Ghana lost 2-1 to perennial Fifa World Cup opponents USA at the Estadio das Dunas in Natal on Monday night. In a display that had flaws stamped all over it, Goal highlights the most glaring:
The timing of the two goals Ghana conceded said much about the team's levels of concentration, particularly in defence. They got too comfortable and sluggish during moments when any side is deemed most vulnerable - soon after kickoff, and in the immediate aftermath of a relieving equalizer - and got punished by the more driven, highly intense Americans. Otherwise why would Clint Dempsey be granted freedom of the Ghanaian penalty area so early in the match, or John Brooks be permitted that much space to cause ultimate damage? Against ruthless Germany and swift Cristiano Ronaldo-led Portugal, such margins of error would be exploited even more cruelly. Kwesi Appiah should get his boys to focus when it matters most.
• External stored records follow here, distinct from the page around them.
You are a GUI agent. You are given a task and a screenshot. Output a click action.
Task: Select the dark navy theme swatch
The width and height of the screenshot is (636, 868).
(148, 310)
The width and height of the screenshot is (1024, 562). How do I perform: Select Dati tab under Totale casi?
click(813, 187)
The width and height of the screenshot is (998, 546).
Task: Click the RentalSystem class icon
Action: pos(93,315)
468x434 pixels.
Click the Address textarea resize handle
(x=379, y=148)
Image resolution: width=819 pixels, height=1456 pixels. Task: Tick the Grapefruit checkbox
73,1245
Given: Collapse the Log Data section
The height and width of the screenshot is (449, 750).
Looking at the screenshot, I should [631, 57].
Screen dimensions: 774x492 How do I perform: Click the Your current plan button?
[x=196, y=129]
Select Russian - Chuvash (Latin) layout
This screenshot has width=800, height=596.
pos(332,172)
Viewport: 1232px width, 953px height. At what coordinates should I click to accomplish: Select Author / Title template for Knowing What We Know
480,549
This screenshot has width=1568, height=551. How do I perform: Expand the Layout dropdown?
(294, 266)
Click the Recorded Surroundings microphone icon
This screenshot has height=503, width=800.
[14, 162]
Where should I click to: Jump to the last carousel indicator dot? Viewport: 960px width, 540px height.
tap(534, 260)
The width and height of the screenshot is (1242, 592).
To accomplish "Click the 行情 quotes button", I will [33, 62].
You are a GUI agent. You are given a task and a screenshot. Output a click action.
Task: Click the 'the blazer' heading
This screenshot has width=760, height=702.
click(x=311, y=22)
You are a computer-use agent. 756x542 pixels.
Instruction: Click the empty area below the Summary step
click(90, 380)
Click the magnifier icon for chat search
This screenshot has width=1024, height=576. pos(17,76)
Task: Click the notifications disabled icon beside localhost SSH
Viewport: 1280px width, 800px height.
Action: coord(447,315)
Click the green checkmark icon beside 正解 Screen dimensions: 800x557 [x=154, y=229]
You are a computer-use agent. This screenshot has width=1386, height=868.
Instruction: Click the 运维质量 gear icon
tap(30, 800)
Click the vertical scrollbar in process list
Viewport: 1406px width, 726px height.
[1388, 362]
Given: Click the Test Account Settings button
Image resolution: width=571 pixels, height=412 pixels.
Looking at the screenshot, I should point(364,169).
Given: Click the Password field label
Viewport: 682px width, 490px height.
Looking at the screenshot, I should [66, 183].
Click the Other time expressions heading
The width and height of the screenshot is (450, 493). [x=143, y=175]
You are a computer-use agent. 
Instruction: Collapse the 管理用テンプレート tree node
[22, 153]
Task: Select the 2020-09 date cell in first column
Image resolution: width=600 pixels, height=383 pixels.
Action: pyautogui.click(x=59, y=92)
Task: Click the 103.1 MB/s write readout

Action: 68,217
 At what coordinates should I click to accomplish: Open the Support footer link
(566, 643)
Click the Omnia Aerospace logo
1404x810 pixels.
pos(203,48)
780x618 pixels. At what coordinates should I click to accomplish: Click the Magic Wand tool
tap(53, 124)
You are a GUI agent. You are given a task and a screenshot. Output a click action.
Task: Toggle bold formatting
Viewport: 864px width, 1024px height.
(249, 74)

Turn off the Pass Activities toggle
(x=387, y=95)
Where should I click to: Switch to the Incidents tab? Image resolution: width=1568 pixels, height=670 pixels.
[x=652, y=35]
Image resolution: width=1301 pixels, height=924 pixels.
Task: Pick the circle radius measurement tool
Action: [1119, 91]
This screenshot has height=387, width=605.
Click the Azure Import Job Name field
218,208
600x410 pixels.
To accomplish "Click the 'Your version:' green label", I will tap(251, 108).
Right man, wrong role: the botched Asamoah experiment continues
Appiah wasn't wrong when he decided, against better judgment and popular opinion, to start Kwadwo Asamoah in the left full-back role he thrives in at Italian giants Juventus. Ironically, though, Appiah wasn't too right, either. Asamoah put in a decent shift at his post, granted, but it was so painfully obvious that his fortes would be better utilised in his natural midfield playmaking niche at a time the team seemed so bereft of the creativity required to unlock a heavily guarded American defence.
Keeping it low
Lofted balls haven't really ever been the Ghanaian way. Our national teams - from youth level upwards - have always preferred to play on the deck, as that approach suits the nation's football stereotype and has stood the test of time. It was that trait which endeared Ghana to the world in 2006 and 2010; it was, too, the very element the Stars lacked last night. The high balls weren't getting to their targets - Asamoah Gyan and, to an extent, the younger Ayew - courtesy some woeful deliveries by Daniel Opare (I'd get to him soon, that boy!), yet neither himself [Opare] and the more impressive Christian Atsu thought much of varying their methods and preferably going back to the basics. I don't blame them, though; it is Appiah who ought to have noticed and responded. Perhaps he did - by introducing the like of Kevin-Prince Boateng who tried threading things through the middle with relatively greater success - but only not early enough.
Boateng, not Jordan, for Waris
Few begrudged young Jordan Ayew when he was named against the USA as Asamoah Gyan's strike partner. A week prior, in the friendly versus South Korea, the 22-year-old had got his first international hat-trick, following months spent flattering to deceive. He seemed ready to replace the injured yet more trusted Abdul Majeed Waris in perhaps the biggest game of his Ghana career. Before long, however, he appeared fazed - missed one great goalscoring chance just before recess - and was hauled off, after 59 minutes, for Schalke 04's Boateng whose big-match temperament and superior experience did increasingly more to add much-needed bite to Ghana's attack. Jordan, at best, might have been effective as an impact sub. Until Waris recovers - and probably even after he does - Boateng would be the better alternative upfield.
Daniel Opare has always been a favourite of this writer, right from his days with the Black Starlets (class of 2007). As he has matured, though, Opare's offensive threat has waned considerably and has become a genuine source of concern for critics and admirers alike, the culmination of which was his performance against the Yanks. It wasn't as though more suitable options weren't available. Samuel Inkoom gives more quality going forward, while versatile Harrison Afful does tidy work on both flanks, yet it was the struggling Opare who starred and almost begged to be replaced.
Of course he couldn't say so out loud, and that is where Kwesi Appiah's fault lay. He should have known. Maybe he did. Or maybe he didn't. Either way, the buck stops with him.